1. A federal law called the Religious Freedom Restoration Act was written to protect individuals’ religious freedoms — and on Thursday, the Supreme Court ruled that, under RFRA, corporations count as people: their religious freedoms also get protection.
2. The requirement to cover contraception violated RFRA because it mandated that businesses “engage in conduct that seriously violates their sincere religious belief that life begins at conception.”
3. If the federal government wanted to increase access to birth control — which they argued was the point of this requirement — the Court thinks it could do it in ways that didn’t violate religious freedom, like taking on the task of distributing contraceptives itself.
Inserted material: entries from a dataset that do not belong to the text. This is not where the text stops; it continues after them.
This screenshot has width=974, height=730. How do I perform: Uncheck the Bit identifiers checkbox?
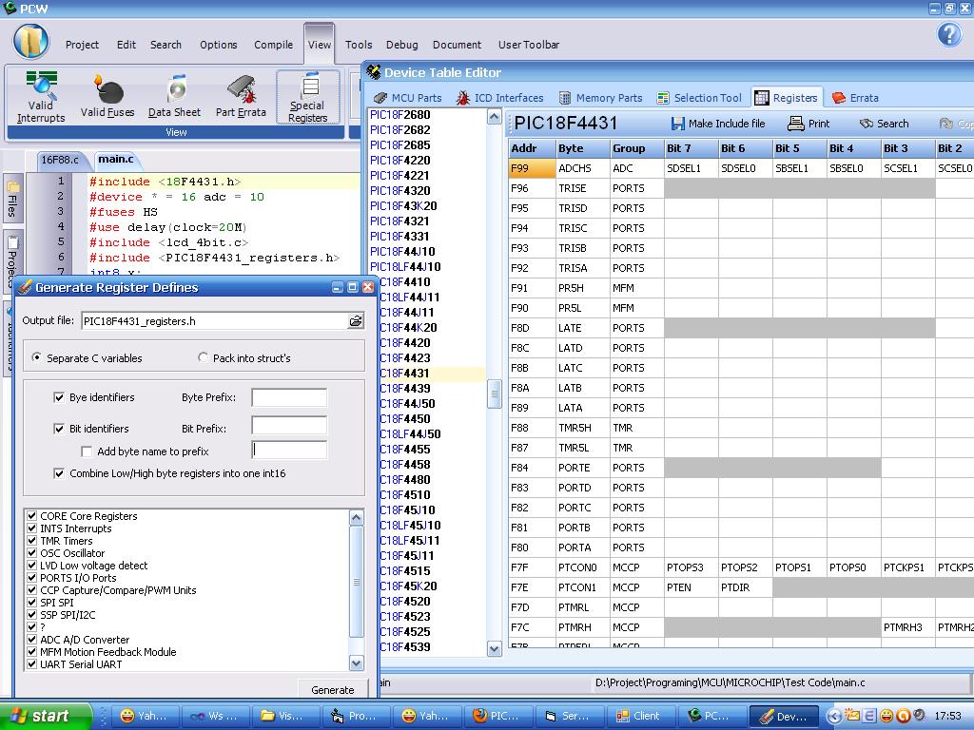point(60,429)
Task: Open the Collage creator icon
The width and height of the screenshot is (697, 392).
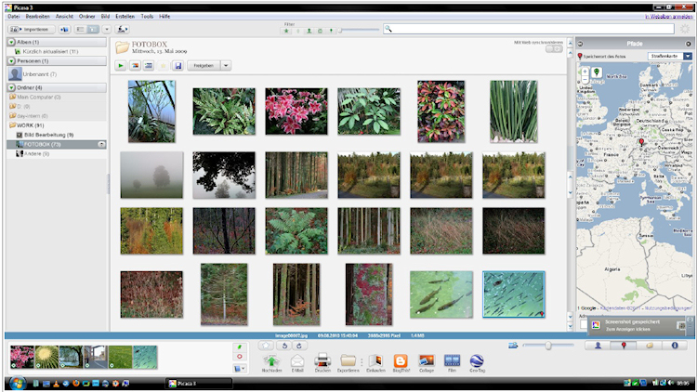Action: (427, 360)
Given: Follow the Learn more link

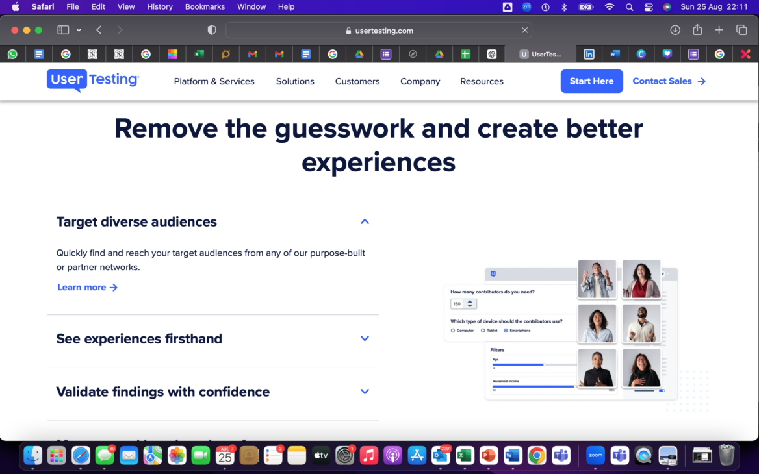Looking at the screenshot, I should point(87,287).
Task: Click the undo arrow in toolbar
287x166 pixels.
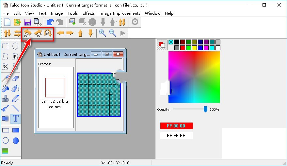Action: pyautogui.click(x=50, y=22)
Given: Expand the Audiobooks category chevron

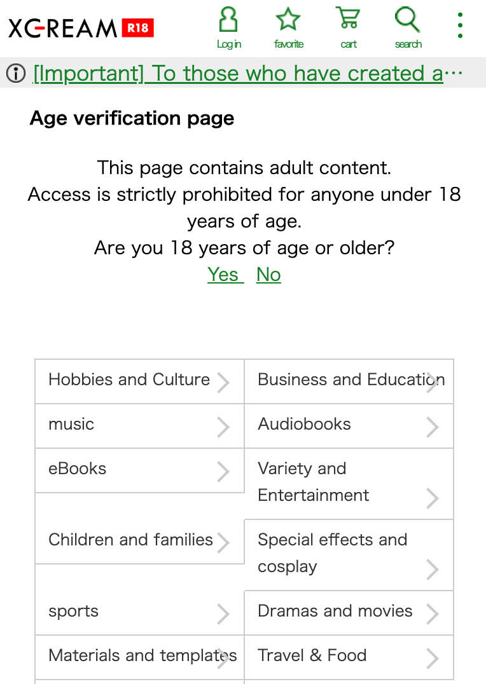Looking at the screenshot, I should (x=433, y=426).
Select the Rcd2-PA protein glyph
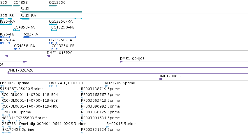The image size is (248, 134). pos(49,37)
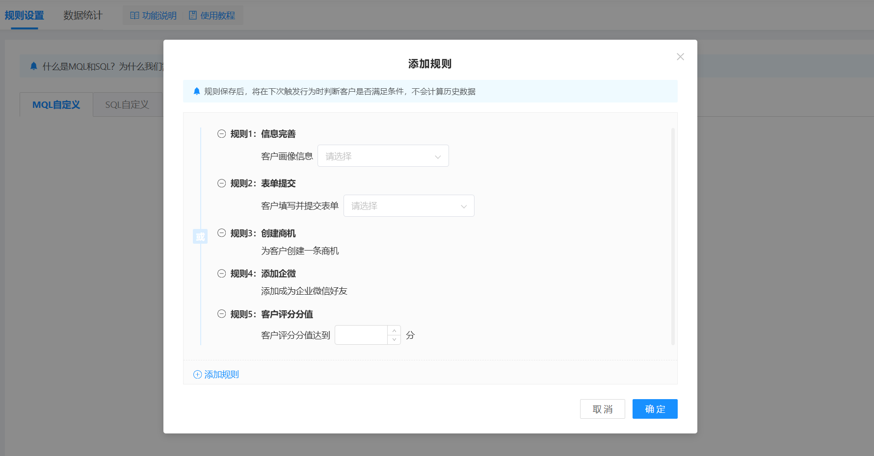Close the 添加规则 dialog with X

tap(680, 57)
Technically speaking, this decision applies only to “closely-held” corporations (which are about 90% of all American corporations – effectively, any corp that isn’t publicly traded on the stock market), and only to cases involving religious objections to contraception.
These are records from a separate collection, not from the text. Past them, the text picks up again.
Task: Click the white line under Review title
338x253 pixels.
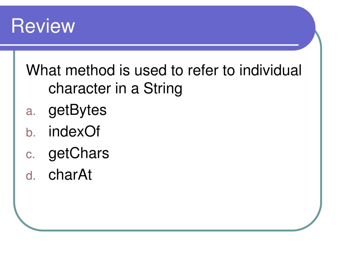Action: coord(149,45)
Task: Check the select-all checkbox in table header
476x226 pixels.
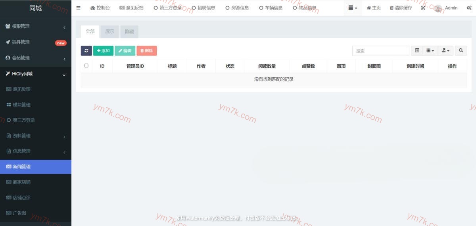Action: tap(86, 66)
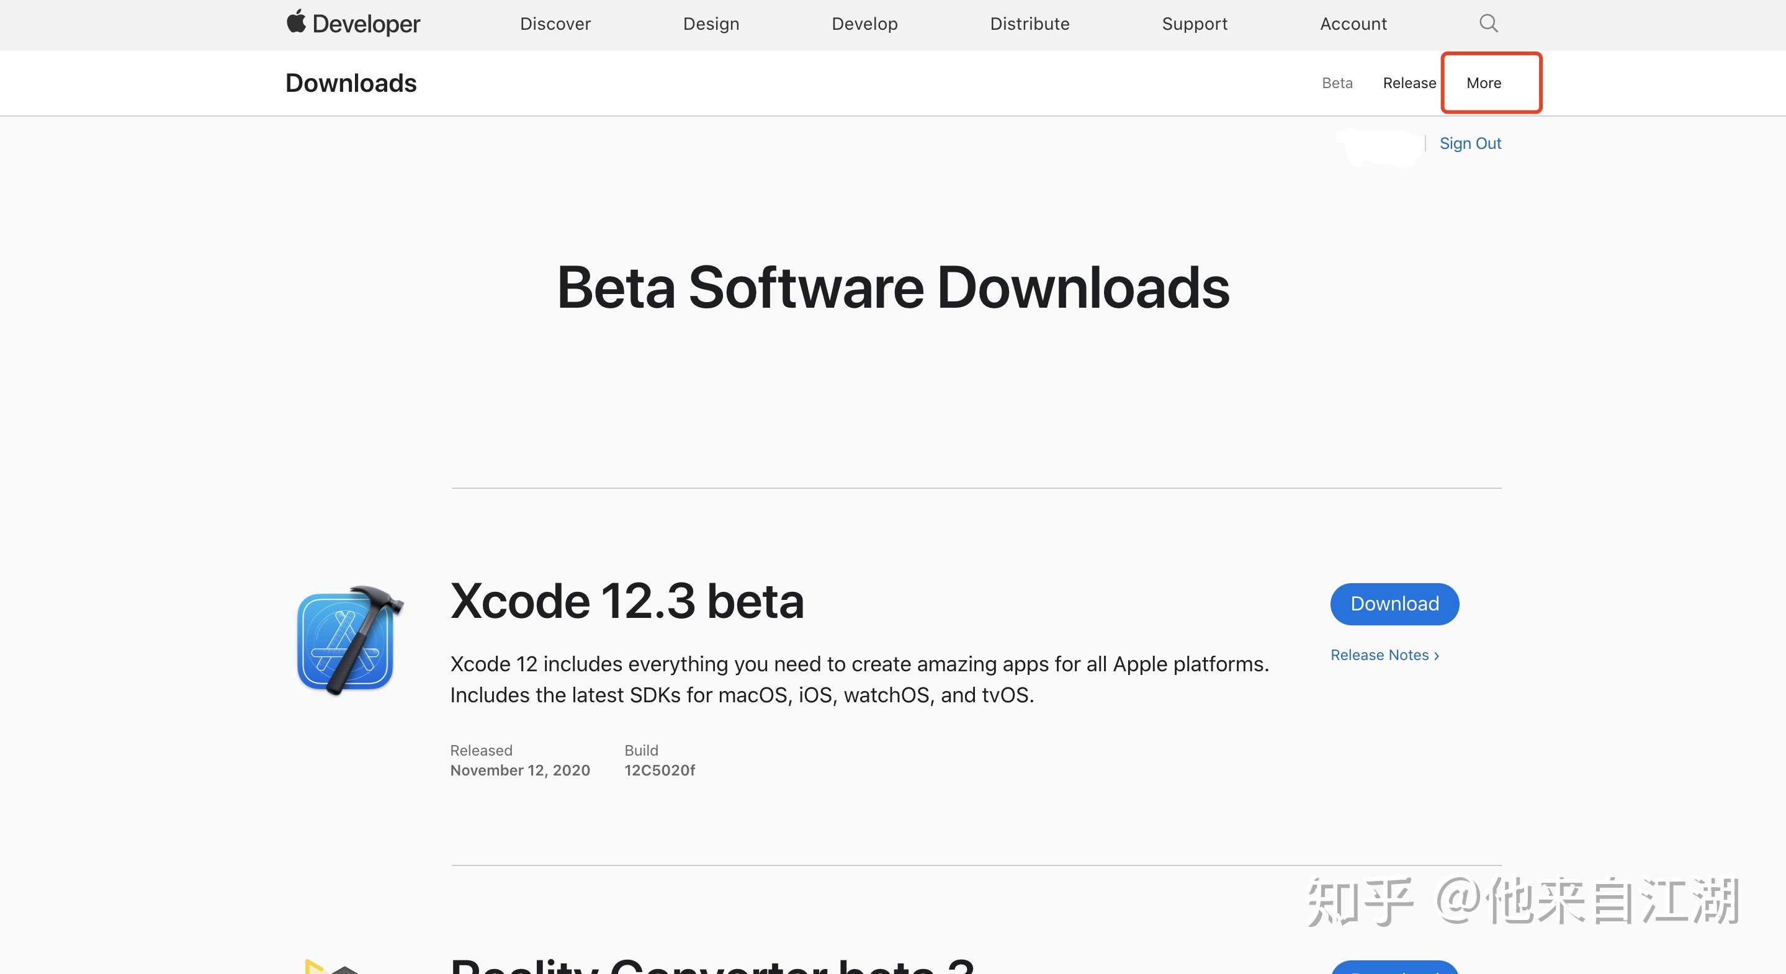Viewport: 1786px width, 974px height.
Task: Open the search magnifier icon
Action: tap(1489, 24)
However, this decision could vastly expand the scope of the Religious Freedom Restoration Act (RFRA) by providing a precedent for future lawsuits by corporations who (for example) feel religiously burdened by providing health care coverage to the spouses and children of gay employees rush to sue, or corporations run by Jehovah’s Witnesses who don’t want to offer blood transfusions in health coverage. Indeed, Ted Cruz today gleefully predicted that there will be “hundreds” of RFRA cases seeking to build on this decision.
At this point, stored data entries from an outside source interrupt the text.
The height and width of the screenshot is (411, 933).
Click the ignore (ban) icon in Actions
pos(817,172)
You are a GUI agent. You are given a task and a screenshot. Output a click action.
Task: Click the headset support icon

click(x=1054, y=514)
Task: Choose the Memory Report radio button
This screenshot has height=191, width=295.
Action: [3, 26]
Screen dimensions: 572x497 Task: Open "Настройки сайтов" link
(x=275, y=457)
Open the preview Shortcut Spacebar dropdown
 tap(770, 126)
Notably, Justice Alito, writing for the majority, claimed that this decision won’t impact female employees of Hobby Lobby because the Federal Government could extend the same “accommodation” to Hobby Lobby that it has offered to religious non-profits like Little Sisters of the Poor. However, that accommodation – which asks corporations to sign a statement letting the government know that they won’t be providing contraceptive coverage – has been sued by religious conservatives, who say signing such a form contradicts their religious beliefs – and Alito’s decision vastly increases their chance of winning. At least one Judge, in light of the Hobby Lobby decision, sees the wind blowing that way:
Acting swiftly in the wake of the Court’s ruling on Monday, and relying directly upon that decision, the Eleventh U.S. Circuit Court of Appeals on Monday blocked all enforcement (pdf link) of the mandate against an Alabama Catholic TV network, a non-profit entity. The concurring opinion of the Court of Appeals, written by Circuit Judge William H. Pryor Jr., argued that the accommodation… is itself likely to be struck down.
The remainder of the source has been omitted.